Duplicates – Page 8 – Liliendahl on Data Quality

Location, Location, Location

24th June 201029th May 2012Henrik Gabs Liliendahl6 Comments

Now, I am not going to write about the importance of location when selling real estates, but I am going to provide three examples about knowing about the location when you are doing data matching like trying to find duplicates in names and addresses.

Location uniqueness

Let’s say we have these two records:

Stefani Germanotta, Main Street, Anytown
Stefani Germanotta, Main Street, Anytown

The data is character by character exactly the same. But:

There is only a very high probability that it is the same real world individual if there is only one address on Main Street in Anytown.
If there are only a few addresses on Main Street in Anytown, you will still have a fair probability that this is the same individual.
But if there are hundreds of addresses on Main Street in Anytown, the probability that this is the same individual will be below threshold for many matching purposes.
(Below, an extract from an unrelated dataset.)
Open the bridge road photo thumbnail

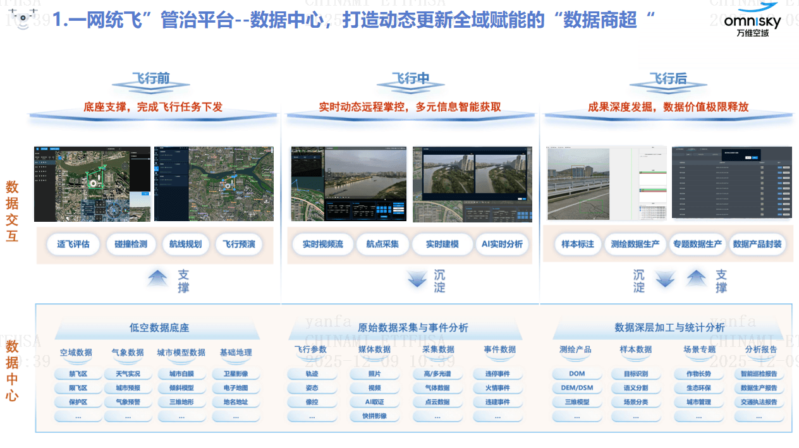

Of course, if you are sending a direct marketing letter it is pointless sending both letters, as:

Either they will be delivered in the same mailbox.
Or both will be returned by postal service.

So this example highlights a major point in data quality. If you are matching for a single purpose of use like direct marketing you may apply simple processing. But if you are matching for multiple purposes of use like building a master data hub, you don’t avoid some kind of complexity.

Location enrichment

Let’s say we have these two records:

Alejandro Germanotta, 123 Main Street, Anytown
Alejandro Germanotta, 123 Main Street, Anytown

If you know that 123 Main Street in Anytown is a single family house there is a high probability that this is the same real world individual.

But if you know that 123 Main Street in Anytown is a building used as a nursing home, a campus or that this entrance has many apartments or other kind of units, then it is not so certain that these records represents the same real world individual (not at least if the name is John Smith).

So this example highlights the importance of using external reference data in data matching.

Location geocoding

Let’s say we have these two records:

Gaga Real Estate, 1 Main Street, Anytown
L. Gaga Real Estate, Central Square, Anytown

If you match using the street address, the match is not that close.

But if you assigned a geocode for the two addresses, then the two addresses may be very close (just around the corner) and your match will then be pretty confident.

Assigning geocodes usually serve other purposes than data matching. So this example highlights how enhancing your data may have several positive impacts.

Real World Alignment

16th June 201029th May 2012Henrik Gabs LiliendahlLeave a comment

I am currently involved in a data management program dealing with multi-entity (multi-domain) master data management described here.

Besides covering several different data domains as business partners, products, locations and timetables the data also serves multiple purposes of use. The client is within public transit so the subject areas are called terms as production planning (scheduling), operation monitoring, fare collection and use of service.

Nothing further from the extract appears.